Work to be completed
Only one stretch of the data below is needed. Output the lines from the one with "Task: Close the coin pairing dialog with X" up to and including the one with "Open the スケーリングポリシー", exactly as they stand.

Top of Information

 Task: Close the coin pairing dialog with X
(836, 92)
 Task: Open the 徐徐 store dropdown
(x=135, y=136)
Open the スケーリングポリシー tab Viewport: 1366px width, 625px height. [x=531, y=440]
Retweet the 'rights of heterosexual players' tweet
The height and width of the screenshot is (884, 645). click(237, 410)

Bottom of Information
Top of Information

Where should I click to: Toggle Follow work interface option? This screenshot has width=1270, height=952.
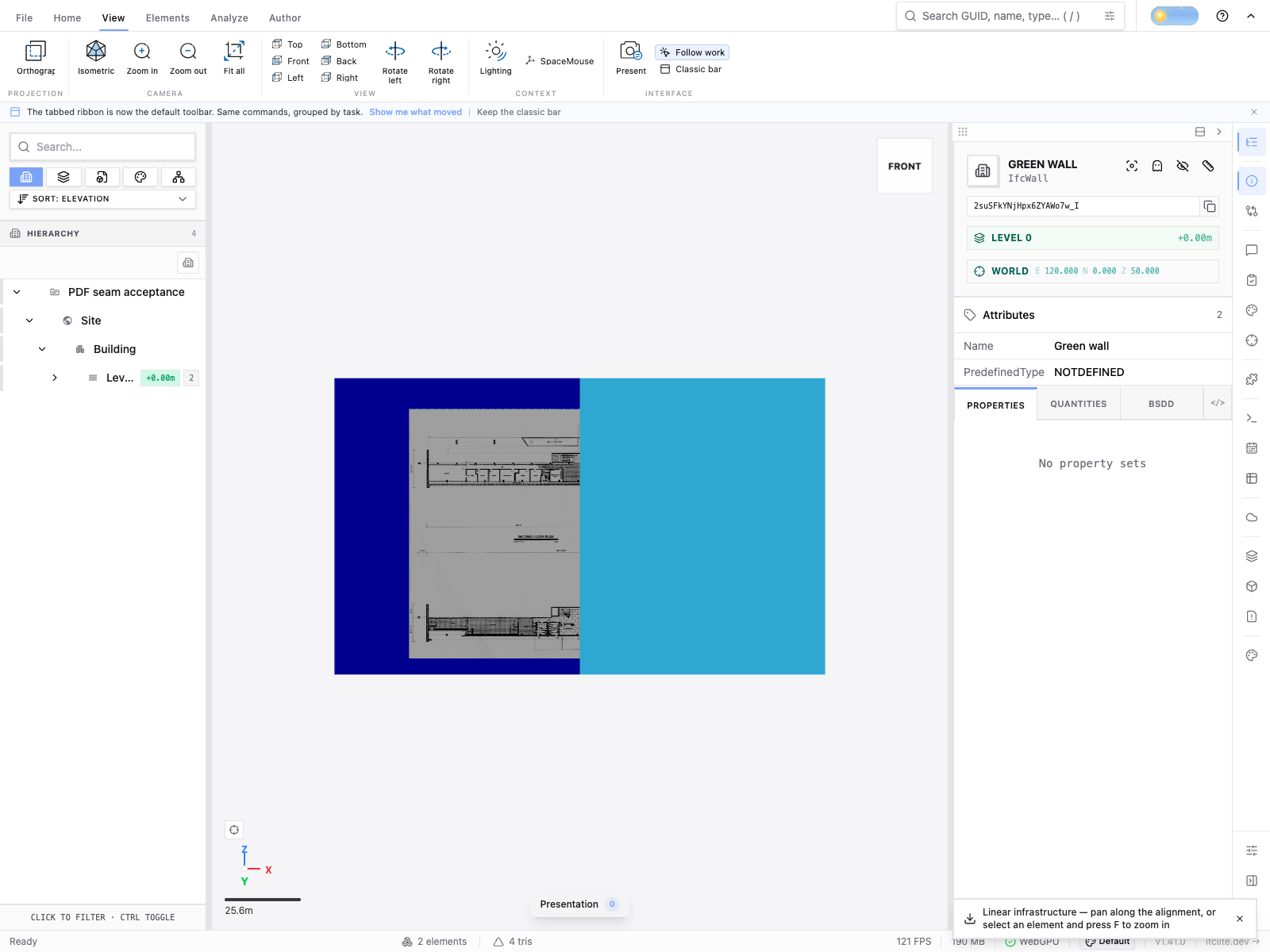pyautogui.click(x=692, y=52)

Bottom of Information

Response to the exercise
 Task: Close the coin pairing dialog with X
(836, 92)
 Task: Open the 徐徐 store dropdown
(x=135, y=136)
Open the スケーリングポリシー tab Viewport: 1366px width, 625px height. [x=531, y=440]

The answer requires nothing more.